[Data records]
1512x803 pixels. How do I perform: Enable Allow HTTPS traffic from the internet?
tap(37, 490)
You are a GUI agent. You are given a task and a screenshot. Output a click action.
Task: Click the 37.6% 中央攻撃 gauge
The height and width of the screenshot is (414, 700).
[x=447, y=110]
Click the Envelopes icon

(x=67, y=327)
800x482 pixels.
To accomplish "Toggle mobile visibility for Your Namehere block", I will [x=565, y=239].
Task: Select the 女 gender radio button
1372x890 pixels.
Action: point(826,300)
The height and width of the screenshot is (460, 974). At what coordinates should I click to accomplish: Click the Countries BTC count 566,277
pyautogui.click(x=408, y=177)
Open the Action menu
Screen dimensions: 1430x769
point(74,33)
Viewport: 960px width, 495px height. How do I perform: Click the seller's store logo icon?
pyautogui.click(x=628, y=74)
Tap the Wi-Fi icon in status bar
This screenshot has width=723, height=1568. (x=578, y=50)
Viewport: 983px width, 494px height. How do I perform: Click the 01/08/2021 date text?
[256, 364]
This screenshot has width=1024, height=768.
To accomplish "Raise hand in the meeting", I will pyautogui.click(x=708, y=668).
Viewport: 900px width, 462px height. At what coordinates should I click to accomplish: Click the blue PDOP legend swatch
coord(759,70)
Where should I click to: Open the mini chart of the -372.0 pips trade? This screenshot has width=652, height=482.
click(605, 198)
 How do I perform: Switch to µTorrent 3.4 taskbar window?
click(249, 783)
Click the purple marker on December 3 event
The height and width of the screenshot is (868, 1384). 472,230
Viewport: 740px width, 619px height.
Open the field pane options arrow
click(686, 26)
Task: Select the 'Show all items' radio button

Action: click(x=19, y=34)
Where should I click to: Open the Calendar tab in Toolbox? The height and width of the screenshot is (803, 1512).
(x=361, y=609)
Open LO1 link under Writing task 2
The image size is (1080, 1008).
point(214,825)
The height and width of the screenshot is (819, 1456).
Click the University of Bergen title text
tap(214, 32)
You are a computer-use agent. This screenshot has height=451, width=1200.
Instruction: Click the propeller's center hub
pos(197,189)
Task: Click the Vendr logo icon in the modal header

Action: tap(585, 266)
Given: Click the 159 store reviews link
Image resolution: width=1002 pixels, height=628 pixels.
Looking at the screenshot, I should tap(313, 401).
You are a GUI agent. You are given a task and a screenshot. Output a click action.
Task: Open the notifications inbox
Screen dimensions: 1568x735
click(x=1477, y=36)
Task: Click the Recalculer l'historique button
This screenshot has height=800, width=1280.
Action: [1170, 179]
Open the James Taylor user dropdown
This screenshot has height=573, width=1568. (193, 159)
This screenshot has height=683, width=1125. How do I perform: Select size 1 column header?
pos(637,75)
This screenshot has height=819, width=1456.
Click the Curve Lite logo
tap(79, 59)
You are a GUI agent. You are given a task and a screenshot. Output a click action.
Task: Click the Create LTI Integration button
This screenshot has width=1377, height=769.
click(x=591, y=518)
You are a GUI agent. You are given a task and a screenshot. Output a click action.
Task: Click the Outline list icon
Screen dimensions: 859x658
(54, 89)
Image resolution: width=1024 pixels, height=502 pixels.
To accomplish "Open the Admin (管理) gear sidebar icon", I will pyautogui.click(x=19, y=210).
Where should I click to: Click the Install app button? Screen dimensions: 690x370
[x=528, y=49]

=== What you have to do ===
Swap "GUI agent" for "screen assistant" everywhere it occurs in the data above, and reproduce the lines with nothing else altered.

=== In response ===
1512x803 pixels. How do I perform: Enable Allow HTTPS traffic from the internet?
tap(37, 490)
You are a screen assistant. You are given a task and a screenshot. Output a click action.
Task: Click the 37.6% 中央攻撃 gauge
The height and width of the screenshot is (414, 700).
[x=447, y=110]
Click the Envelopes icon

(x=67, y=327)
800x482 pixels.
To accomplish "Toggle mobile visibility for Your Namehere block", I will [x=565, y=239].
Task: Select the 女 gender radio button
1372x890 pixels.
Action: point(826,300)
The height and width of the screenshot is (460, 974). At what coordinates should I click to accomplish: Click the Countries BTC count 566,277
pyautogui.click(x=408, y=177)
Open the Action menu
Screen dimensions: 1430x769
point(74,33)
Viewport: 960px width, 495px height. How do I perform: Click the seller's store logo icon?
pyautogui.click(x=628, y=74)
Tap the Wi-Fi icon in status bar
This screenshot has width=723, height=1568. (x=578, y=50)
Viewport: 983px width, 494px height. How do I perform: Click the 01/08/2021 date text?
[256, 364]
This screenshot has width=1024, height=768.
To accomplish "Raise hand in the meeting", I will pyautogui.click(x=708, y=668).
Viewport: 900px width, 462px height. At what coordinates should I click to accomplish: Click the blue PDOP legend swatch
coord(759,70)
Where should I click to: Open the mini chart of the -372.0 pips trade? This screenshot has width=652, height=482.
click(605, 198)
 How do I perform: Switch to µTorrent 3.4 taskbar window?
click(249, 783)
Click the purple marker on December 3 event
The height and width of the screenshot is (868, 1384). 472,230
Viewport: 740px width, 619px height.
Open the field pane options arrow
click(686, 26)
Task: Select the 'Show all items' radio button

Action: click(x=19, y=34)
Where should I click to: Open the Calendar tab in Toolbox? The height and width of the screenshot is (803, 1512).
(x=361, y=609)
Open LO1 link under Writing task 2
The image size is (1080, 1008).
point(214,825)
The height and width of the screenshot is (819, 1456).
Click the University of Bergen title text
tap(214, 32)
You are a computer-use agent. This screenshot has height=451, width=1200.
Instruction: Click the propeller's center hub
pos(197,189)
Task: Click the Vendr logo icon in the modal header

Action: tap(585, 266)
Given: Click the 159 store reviews link
Image resolution: width=1002 pixels, height=628 pixels.
Looking at the screenshot, I should tap(313, 401).
You are a screen assistant. You are given a task and a screenshot. Output a click action.
Task: Open the notifications inbox
Screen dimensions: 1568x735
click(x=1477, y=36)
Task: Click the Recalculer l'historique button
This screenshot has height=800, width=1280.
Action: [1170, 179]
Open the James Taylor user dropdown
This screenshot has height=573, width=1568. (193, 159)
This screenshot has height=683, width=1125. How do I perform: Select size 1 column header?
pos(637,75)
This screenshot has height=819, width=1456.
Click the Curve Lite logo
tap(79, 59)
You are a screen assistant. You are given a task and a screenshot. Output a click action.
Task: Click the Create LTI Integration button
This screenshot has width=1377, height=769.
click(x=591, y=518)
You are a screen assistant. You are given a task and a screenshot. Output a click action.
Task: Click the Outline list icon
Screen dimensions: 859x658
(54, 89)
Image resolution: width=1024 pixels, height=502 pixels.
To accomplish "Open the Admin (管理) gear sidebar icon", I will pyautogui.click(x=19, y=210).
Where should I click to: Click the Install app button? Screen dimensions: 690x370
[x=528, y=49]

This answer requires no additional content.